Sometime just over 2,000 years ago, contrary to the song, it was not a silent night. In Bethlehem, a young woman gave birth to a baby in a stable. The story went exactly as one would tell a story if one did not want the story taken seriously.
The first witnesses were shepherds, men so unreliable that their testimony was inadmissible in court. Key eyewitnesses were women, also seen as unreliable. The father of the child fell out of the historic record. Eventually, Roman imperial forces would exterminate the baby's entire earthly bloodline. His brothers and sisters and their children, the historic record records, were all killed. Two of his brothers, James and Jude, would write books that became canonized as part of the New Testament. Ironically, these same brothers rejected their oldest brother in life, refusing even to go to his execution to comfort their mother. Then they became leaders in the early Christian Church, dying proclaiming their brother was, in fact, Yahweh.
While you, like I, most likely grew up believing Christians co-opted a Roman holiday on which to celebrate Christ's birth, there is plenty of modern archeological evidence to suggest it was Emperor Aurelian who aligned Sol Invictus on December 25th to stop the growth of an irascible atheist cult springing up in the empire. The more Christians were slaughtered, the faster the religion grew -- the pruning made the faith stronger. Christians were viewed as atheists because they claimed to worship a living God. All right-thinking religious people in Rome knew someone had to die to become a god. So, Christians were considered atheists and atheists were enemies of humanity. They just could not be stopped.
Christianity grew and dominated Rome. It spread across the planet. For the longest time, Christianity's spread in Asia was slow. But just as it took over 1,000 years for Christianity to jump from Europe and Africa to the Americas, it took another thousand to fully penetrate into Asia. Now, in China, there are estimated to be more Christians quietly living their faith than there are total Americans. It is a thoroughly unique religion anchored in a man, not a place. Muslims have Mecca. Jews have Jerusalem. Hindus have Badrinath. The Christian has Christ. He flows, unmoored from geography, disrupting civilization. The communists feared the Pope. The Chinese fear the quiet Christian.
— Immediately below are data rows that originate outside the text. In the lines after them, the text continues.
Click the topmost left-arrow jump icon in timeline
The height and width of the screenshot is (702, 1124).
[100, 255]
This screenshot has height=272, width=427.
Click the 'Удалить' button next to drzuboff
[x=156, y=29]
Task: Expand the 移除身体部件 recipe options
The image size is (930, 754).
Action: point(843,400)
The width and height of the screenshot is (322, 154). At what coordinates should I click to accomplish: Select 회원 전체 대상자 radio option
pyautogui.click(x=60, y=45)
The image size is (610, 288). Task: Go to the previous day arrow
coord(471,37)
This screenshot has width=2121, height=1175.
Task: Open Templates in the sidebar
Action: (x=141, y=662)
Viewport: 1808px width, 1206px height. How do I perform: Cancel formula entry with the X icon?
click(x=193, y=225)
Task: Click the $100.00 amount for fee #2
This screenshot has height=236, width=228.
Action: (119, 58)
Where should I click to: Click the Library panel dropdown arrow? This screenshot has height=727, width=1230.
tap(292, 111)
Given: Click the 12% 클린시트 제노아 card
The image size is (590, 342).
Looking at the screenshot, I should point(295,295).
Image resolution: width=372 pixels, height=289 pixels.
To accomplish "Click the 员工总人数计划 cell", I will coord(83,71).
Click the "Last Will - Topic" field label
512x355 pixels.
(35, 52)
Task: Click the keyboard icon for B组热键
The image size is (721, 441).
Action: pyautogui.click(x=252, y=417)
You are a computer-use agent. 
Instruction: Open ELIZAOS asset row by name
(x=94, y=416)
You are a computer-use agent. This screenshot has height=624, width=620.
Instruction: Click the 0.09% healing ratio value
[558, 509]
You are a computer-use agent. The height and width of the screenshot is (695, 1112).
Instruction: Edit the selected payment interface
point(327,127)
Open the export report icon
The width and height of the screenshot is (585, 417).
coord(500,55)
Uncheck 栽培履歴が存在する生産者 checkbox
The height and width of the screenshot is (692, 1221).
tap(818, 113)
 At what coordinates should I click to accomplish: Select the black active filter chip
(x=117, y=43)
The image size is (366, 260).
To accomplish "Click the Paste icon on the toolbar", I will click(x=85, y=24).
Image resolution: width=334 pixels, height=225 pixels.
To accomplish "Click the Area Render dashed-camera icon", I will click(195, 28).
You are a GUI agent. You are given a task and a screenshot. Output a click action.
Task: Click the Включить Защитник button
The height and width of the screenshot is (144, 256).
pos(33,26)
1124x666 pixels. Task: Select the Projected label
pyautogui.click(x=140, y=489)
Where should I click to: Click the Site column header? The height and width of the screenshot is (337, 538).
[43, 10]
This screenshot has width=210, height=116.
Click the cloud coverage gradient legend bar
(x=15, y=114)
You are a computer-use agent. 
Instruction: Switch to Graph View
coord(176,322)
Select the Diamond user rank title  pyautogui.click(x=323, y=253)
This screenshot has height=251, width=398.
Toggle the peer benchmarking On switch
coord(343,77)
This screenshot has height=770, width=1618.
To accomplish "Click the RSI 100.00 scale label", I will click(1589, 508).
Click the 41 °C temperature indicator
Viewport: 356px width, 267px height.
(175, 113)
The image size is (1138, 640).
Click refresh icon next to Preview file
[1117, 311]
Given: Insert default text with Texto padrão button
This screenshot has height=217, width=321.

When the world co-opts Christianity, the faith dies. The Christian denominations that have rejected biblical sexual ethics and the authenticity of the physical resurrection of Christ are all in decline. Statistically, based on its rate of decline, the last Episcopalian has already been born in the United States. Other progressive mainline denominations are not far behind. Liberal theology has become a gateway to atheism, allowing the weak in faith a soft landing into the world on their way to Judgment Day. The believers who stay inevitably leave the dying churches and help build stronger Christian institutions. The thriving conservative Anglican Church in America, with its refugees from the liberal Episcopal Church, is proof of this. So too are the new conservative Methodists fleeing the progressive bishops of the United Methodist Church. Instead of man pruning the church through persecution making it stronger, God uses liberal theology to prune the church of heresy.
Christianity is a funny thing. The secular world continually bets against the religion. Even as it fades in the Western world, it grows ever stronger within its existing congregations and spreads to developing countries. From there, it picks up and blends into the faith traditions and the cultures of those lands. It makes a religion that is neither Greek nor Jewish, but fully a reflection of God in the diversity of His people committed to a common, shared, 2,000-year-old orthodoxy.
That orthodoxy is premised on this promise. History is at an end. Light broke forth in Bethlehem. It cannot be contained. It is in the world now, shaping the world, and will be made more full and real soon. Christ came and will return. It is the promise of this season, and every tear will be dried and all things will be made new. Merry Christmas.